- **Tasks and exercises**
(1) Reproduce the passage on auditing biased client estimates word for word, from "Hypothesis 3a. Auditors" to "externally prepared documents.".
(2) Write the next part of the passage on auditing biased client estimates, picking up after its last sentence.

- **Passage for review**

★ ★ ★

Using documents to adjust the estimate should be more efficient than independently developing an estimate. While independently developing an estimate may be more effective, because the auditor's estimation process is completely outside of management's, any added assurance from an independent estimate is small and unlikely to justify its cost when client-held documents can effectively detect the bias in management's estimate. When the source of a control deficiency stems from the omission of data found on externally prepared documents, using these documents to adjust the estimate is effective and the most efficient means of auditing the biased estimate. Regardless, we do not expect that auditors will necessarily select the most efficient means of detecting the bias in management's estimate. Instead, following Payne et al. (1993), we expect that auditors will make an efficiency/effectiveness trade-off by individually weighting efficiency and effectiveness according to their individual preference. Assuming that auditor preference across this trade-off is similarly distributed, we expect that auditors equally select between using documents to adjust the estimate and independently developing an estimate:

Hypothesis 3a. Auditors will choose equally between using documents to adjust a biased client estimate and developing an auditor-generated estimate when modifying substantive tests to address control deficiencies stemming from omitted data found on externally prepared documents.

★ ★ ★

- **Given data**
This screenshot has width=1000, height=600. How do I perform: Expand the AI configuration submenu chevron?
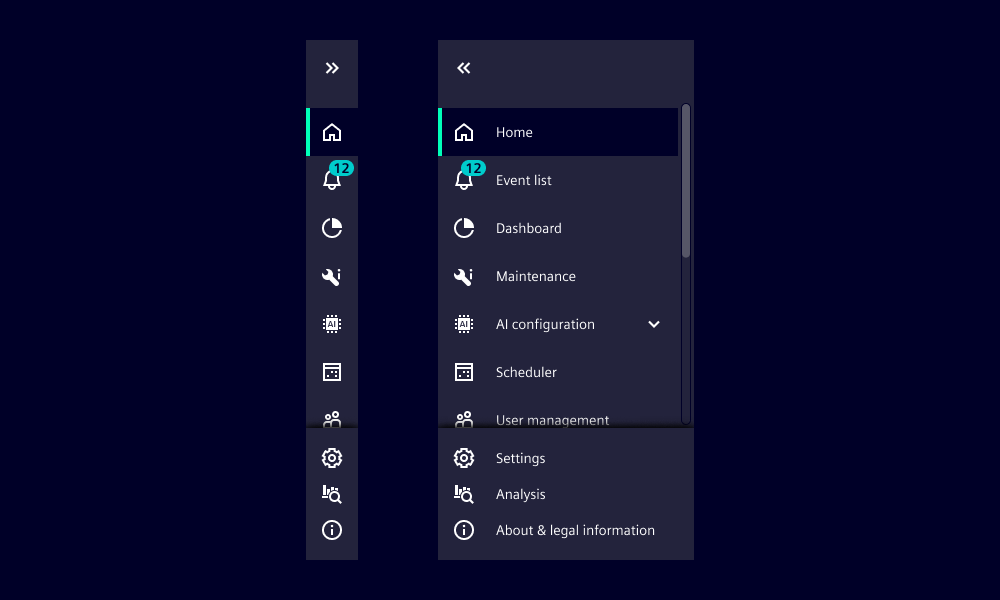click(653, 324)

★ ★ ★

- **Response list**
(1)
Hypothesis 3a. Auditors will choose equally between using documents to adjust a biased client estimate and developing an auditor-generated estimate when modifying substantive tests to address control deficiencies stemming from omitted data found on externally prepared documents.

(2)
Control deficiencies can also stem from omissions of a critical management judgment to the estimation process. In this case, independently developing an estimate is a more effective substantive test modification than using documents to adjust the estimate, because an externally prepared document will not contain the omitted judgment. Moreover, control deficiency documentation is unlikely to identify the need for an auditor-generated estimate, because deficiency documentation does not identify the tests needed to address the deficiency (PCAOB 2004). As such, auditors must rely on their cognitive resources, including long-term memory, to determine the appropriate procedure for detecting the bias in the estimation process.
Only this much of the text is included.